= AIM OF THE EXERCISE =
Copy the following records exactly as they appear, every line included.

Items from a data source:
--- BEGIN ---
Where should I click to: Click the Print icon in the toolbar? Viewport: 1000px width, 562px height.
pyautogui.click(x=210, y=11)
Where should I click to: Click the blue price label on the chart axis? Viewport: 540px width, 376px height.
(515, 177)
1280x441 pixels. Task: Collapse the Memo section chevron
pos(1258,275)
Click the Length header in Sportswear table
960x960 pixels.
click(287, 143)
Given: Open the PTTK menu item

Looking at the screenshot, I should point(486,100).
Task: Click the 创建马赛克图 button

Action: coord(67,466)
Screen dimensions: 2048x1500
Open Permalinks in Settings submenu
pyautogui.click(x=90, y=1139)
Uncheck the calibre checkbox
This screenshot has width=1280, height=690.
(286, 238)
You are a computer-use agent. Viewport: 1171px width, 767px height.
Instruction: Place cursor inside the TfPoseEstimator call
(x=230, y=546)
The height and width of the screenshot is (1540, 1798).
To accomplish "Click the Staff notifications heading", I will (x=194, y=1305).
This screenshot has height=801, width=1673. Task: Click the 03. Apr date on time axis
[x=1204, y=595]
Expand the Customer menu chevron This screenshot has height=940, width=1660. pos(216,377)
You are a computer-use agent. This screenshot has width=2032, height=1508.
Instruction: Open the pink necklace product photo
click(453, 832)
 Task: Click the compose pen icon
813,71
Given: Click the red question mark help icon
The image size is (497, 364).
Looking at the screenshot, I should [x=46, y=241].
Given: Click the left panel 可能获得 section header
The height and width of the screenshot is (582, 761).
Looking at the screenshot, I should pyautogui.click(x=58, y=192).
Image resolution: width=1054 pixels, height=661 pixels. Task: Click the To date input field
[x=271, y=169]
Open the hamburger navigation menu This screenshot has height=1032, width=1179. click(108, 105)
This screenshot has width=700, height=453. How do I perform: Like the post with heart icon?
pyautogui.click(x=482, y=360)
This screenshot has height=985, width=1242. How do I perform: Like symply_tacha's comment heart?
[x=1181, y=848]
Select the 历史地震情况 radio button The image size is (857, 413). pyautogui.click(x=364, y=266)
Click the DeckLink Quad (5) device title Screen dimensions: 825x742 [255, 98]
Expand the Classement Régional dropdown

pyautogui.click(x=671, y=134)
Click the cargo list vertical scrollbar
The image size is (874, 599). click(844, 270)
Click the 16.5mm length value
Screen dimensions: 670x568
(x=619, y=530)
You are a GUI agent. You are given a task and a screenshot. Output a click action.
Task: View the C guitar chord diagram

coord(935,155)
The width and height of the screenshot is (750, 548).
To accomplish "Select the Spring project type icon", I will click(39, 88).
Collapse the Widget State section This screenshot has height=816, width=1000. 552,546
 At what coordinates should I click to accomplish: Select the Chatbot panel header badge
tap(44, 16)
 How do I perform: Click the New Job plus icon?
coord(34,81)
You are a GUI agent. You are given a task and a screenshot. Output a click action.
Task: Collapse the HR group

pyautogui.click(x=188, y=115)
--- END ---
= WRITTEN ANSWER =
Where should I click to: Click the Print icon in the toolbar? Viewport: 1000px width, 562px height.
pyautogui.click(x=210, y=11)
Where should I click to: Click the blue price label on the chart axis? Viewport: 540px width, 376px height.
(515, 177)
1280x441 pixels. Task: Collapse the Memo section chevron
pos(1258,275)
Click the Length header in Sportswear table
960x960 pixels.
click(287, 143)
Given: Open the PTTK menu item

Looking at the screenshot, I should point(486,100).
Task: Click the 创建马赛克图 button

Action: coord(67,466)
Screen dimensions: 2048x1500
Open Permalinks in Settings submenu
pyautogui.click(x=90, y=1139)
Uncheck the calibre checkbox
This screenshot has width=1280, height=690.
(286, 238)
You are a computer-use agent. Viewport: 1171px width, 767px height.
Instruction: Place cursor inside the TfPoseEstimator call
(x=230, y=546)
The height and width of the screenshot is (1540, 1798).
To accomplish "Click the Staff notifications heading", I will (x=194, y=1305).
This screenshot has height=801, width=1673. Task: Click the 03. Apr date on time axis
[x=1204, y=595]
Expand the Customer menu chevron This screenshot has height=940, width=1660. pos(216,377)
You are a computer-use agent. This screenshot has width=2032, height=1508.
Instruction: Open the pink necklace product photo
click(453, 832)
 Task: Click the compose pen icon
813,71
Given: Click the red question mark help icon
The image size is (497, 364).
Looking at the screenshot, I should [x=46, y=241].
Given: Click the left panel 可能获得 section header
The height and width of the screenshot is (582, 761).
Looking at the screenshot, I should pyautogui.click(x=58, y=192).
Image resolution: width=1054 pixels, height=661 pixels. Task: Click the To date input field
[x=271, y=169]
Open the hamburger navigation menu This screenshot has height=1032, width=1179. click(108, 105)
This screenshot has width=700, height=453. How do I perform: Like the post with heart icon?
pyautogui.click(x=482, y=360)
This screenshot has height=985, width=1242. How do I perform: Like symply_tacha's comment heart?
[x=1181, y=848]
Select the 历史地震情况 radio button The image size is (857, 413). pyautogui.click(x=364, y=266)
Click the DeckLink Quad (5) device title Screen dimensions: 825x742 [255, 98]
Expand the Classement Régional dropdown

pyautogui.click(x=671, y=134)
Click the cargo list vertical scrollbar
The image size is (874, 599). click(844, 270)
Click the 16.5mm length value
Screen dimensions: 670x568
(x=619, y=530)
You are a GUI agent. You are given a task and a screenshot. Output a click action.
Task: View the C guitar chord diagram

coord(935,155)
The width and height of the screenshot is (750, 548).
To accomplish "Select the Spring project type icon", I will click(39, 88).
Collapse the Widget State section This screenshot has height=816, width=1000. 552,546
 At what coordinates should I click to accomplish: Select the Chatbot panel header badge
tap(44, 16)
 How do I perform: Click the New Job plus icon?
coord(34,81)
You are a GUI agent. You are given a task and a screenshot. Output a click action.
Task: Collapse the HR group

pyautogui.click(x=188, y=115)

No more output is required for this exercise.